Suppose I have a very large file and I want simply to divide into smaller chunks and process successively. However, in that implementation reading and writing those chunks is the bottleneck. Therefore I am looking for the best possible way. I am using cPickle presently, dumping and loading the chunks. Do you have any other alternative suggestion?
-
1Consider loading the file into a faster store (mmap as Ignacio suggested), or a high speed cache (like memcache or redis). That way the splitting and chunking part is sped up. You can't run away from IO if you will be writing the stuff to disk.Burhan Khalid– Burhan Khalid2013-11-06 08:15:52 +00:00Commented Nov 6, 2013 at 8:15
-
how large is your file (in Gb or Tb i assume?), and what file format?usethedeathstar– usethedeathstar2013-11-06 09:55:44 +00:00Commented Nov 6, 2013 at 9:55
-
@usethedeathstar file format is not a problem if one format is faster than the other, I can convert it.
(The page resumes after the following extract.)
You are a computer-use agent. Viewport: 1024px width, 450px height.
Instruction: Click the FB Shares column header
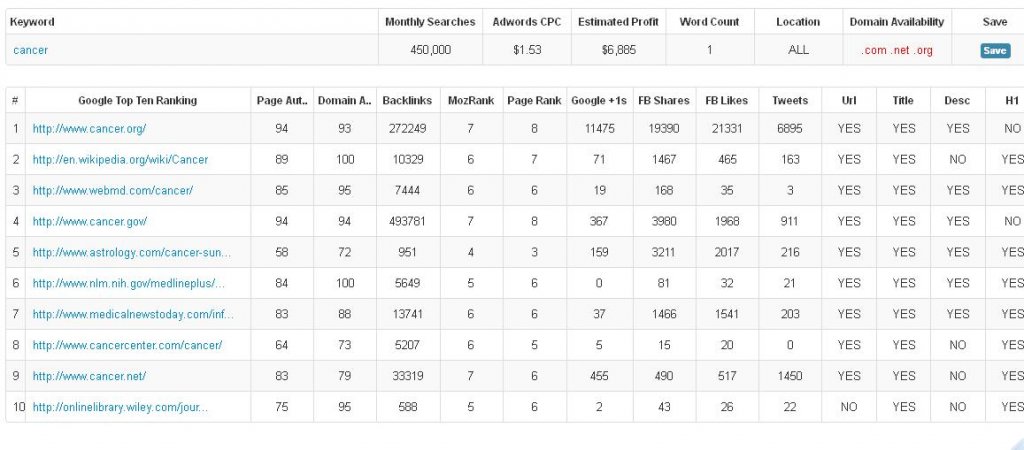[664, 101]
Problem is to find best read method with its convenient file format.erogol– erogol2013-11-06 12:09:13 +00:00Commented Nov 6, 2013 at 12:09
-
Can you convert the data to a simple C structure? You can use CFFI structure to dump memory to file or even use mmap. CFFI is many times faster on PyPy. Anyway hard drive are so much slow you even have time to compress/decompress the data (like LZO compression).Arpegius– Arpegius2013-11-06 15:04:41 +00:00Commented Nov 6, 2013 at 15:04
-
@Erogol yeah which is why it is interesting to know what file format you use right now, and how big the file is in your current file format.usethedeathstar– usethedeathstar2013-11-06 15:43:50 +00:00Commented Nov 6, 2013 at 15:43
2 Answers
mmap will map part of the file cache into process memory, allowing pointer-based (or in Python's case, index-/slice-based) access to the bytes in the file. From there you can slice the mmap object to get strings, and pass them to cPickle.loads() in order to restore the original objects.
Comments
You probably won't get any faster than file.read(chunksize) to read chunksize bytes from a file. You can just do that until you read less than chunksize bytes (then you know you've hit the end). e.g.:
with open('datafile') as fin:
data = fin.read(chunksize)
process(data)
while len(data) == chunksize
data = fin.read(chunksize)
process(data)
However, since you say that you're using cPickle -- I'm not really sure what the data looks like, or if you're looking for something more sophisticated...
And a word of warning -- Generally speaking, fileIO is one of the slowest things you can do with your computer. If you're doing a lot of it, you can expect it to be a bottleneck no matter what you do (unless you have a really fancy file system -- Then you might be able to do something about it).